• **Stated exercise a**: List every person whom the voting rights primer below names by both first and last name.

----------------------------------------

Voting rights primer
March 11, 2019 12:32 p.m.

Another federal judge, this one in California, blocked the Trump administration’s move to add a citizenship question. The injunction handed down by U.S. District Judge Richard Seeborg Wednesday was broader than the one handed down by a judge in New York earlier this year; Seeborg banned a citizenship question from being added to the census for any reason because it would harm the survey’s accuracy. Whether the question is removed will ultimately be up to the Supreme Court, which has scheduled arguments for reviewing the New York case for next month. The Trump administration submitted its brief defending the move on Wednesday.

Commerce Secretary Wilbur Ross, who ultimately made the decision to add the question, is slated to appear in front of the House Oversight Committee on Thursday, after the committee refused his request to delay the testimony.

The House Oversight Committee is also ramping up an investigation into alleged voter suppression in Georgia. It sent letters to Gov. Brian Kemp (R-GA), who previously served as the secretary of state, and current Secretary of State Brad Raffensperger, requesting documents on a range of controversial election policies and proposals.

The Iowa legislature is considering a bill that would effectively ban early voting sites at the state’s public universities. A bill that banned early voting on campuses in Florida was struck down by a judge last year. The Iowa legislation also shrinks the hours polls are open on Election Day and stiffens some of the requirements around absentee voting.

----------------------------------------

• **Stated exercise b**: From the rows below, repeat verbatim the lines starting with the line containing "Click the notifications bell icon" and going on through the line containing "Enable the L".

----------------------------------------

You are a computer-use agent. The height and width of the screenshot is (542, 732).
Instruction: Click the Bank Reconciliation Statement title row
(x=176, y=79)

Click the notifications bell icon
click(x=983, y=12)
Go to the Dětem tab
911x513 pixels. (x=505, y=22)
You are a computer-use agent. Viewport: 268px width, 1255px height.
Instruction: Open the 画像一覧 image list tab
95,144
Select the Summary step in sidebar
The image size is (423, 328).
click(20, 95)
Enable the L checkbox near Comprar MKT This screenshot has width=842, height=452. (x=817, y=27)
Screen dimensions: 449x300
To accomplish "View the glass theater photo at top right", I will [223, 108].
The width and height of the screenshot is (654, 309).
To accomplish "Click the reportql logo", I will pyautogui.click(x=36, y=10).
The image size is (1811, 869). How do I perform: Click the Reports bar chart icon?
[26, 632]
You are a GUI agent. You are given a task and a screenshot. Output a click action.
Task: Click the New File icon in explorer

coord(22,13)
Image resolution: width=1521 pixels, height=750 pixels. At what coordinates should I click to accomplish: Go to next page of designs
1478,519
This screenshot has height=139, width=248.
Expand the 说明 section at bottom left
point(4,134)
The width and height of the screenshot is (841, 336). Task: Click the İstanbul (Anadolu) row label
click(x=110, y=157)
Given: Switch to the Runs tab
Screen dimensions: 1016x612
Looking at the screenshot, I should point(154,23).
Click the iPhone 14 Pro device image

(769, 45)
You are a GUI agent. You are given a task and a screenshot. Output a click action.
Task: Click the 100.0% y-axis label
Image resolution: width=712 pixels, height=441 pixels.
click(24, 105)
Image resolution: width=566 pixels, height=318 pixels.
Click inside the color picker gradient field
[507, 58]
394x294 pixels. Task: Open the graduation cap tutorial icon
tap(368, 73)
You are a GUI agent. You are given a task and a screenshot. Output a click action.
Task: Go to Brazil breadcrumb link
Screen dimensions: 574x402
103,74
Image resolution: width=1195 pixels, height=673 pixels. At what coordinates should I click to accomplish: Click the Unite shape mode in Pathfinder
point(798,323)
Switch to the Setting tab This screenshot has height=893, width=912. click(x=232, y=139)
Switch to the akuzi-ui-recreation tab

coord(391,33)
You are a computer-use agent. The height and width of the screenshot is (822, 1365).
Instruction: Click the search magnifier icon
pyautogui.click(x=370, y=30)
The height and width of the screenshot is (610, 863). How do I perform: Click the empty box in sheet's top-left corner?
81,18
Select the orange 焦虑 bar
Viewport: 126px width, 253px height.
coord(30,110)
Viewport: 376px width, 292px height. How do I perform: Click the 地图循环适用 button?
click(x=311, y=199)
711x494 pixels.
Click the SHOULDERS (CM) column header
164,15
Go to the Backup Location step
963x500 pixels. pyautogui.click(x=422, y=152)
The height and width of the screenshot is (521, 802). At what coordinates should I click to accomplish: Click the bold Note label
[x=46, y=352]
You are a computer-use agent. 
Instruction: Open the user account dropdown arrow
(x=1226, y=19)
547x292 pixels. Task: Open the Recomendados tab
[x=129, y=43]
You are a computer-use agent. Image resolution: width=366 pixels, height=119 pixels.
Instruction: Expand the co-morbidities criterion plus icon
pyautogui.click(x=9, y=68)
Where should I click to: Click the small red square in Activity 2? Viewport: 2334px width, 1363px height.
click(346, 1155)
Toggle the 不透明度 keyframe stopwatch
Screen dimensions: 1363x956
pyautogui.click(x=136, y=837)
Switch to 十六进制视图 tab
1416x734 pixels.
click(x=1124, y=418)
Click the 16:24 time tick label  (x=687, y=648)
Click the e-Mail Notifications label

----------------------------------------

• **Task solution a**: Richard Seeborg, Wilbur Ross, Brian Kemp, Brad Raffensperger

• **Task solution b**:
Click the notifications bell icon
click(x=983, y=12)
Go to the Dětem tab
911x513 pixels. (x=505, y=22)
You are a computer-use agent. Viewport: 268px width, 1255px height.
Instruction: Open the 画像一覧 image list tab
95,144
Select the Summary step in sidebar
The image size is (423, 328).
click(20, 95)
Enable the L checkbox near Comprar MKT This screenshot has width=842, height=452. (x=817, y=27)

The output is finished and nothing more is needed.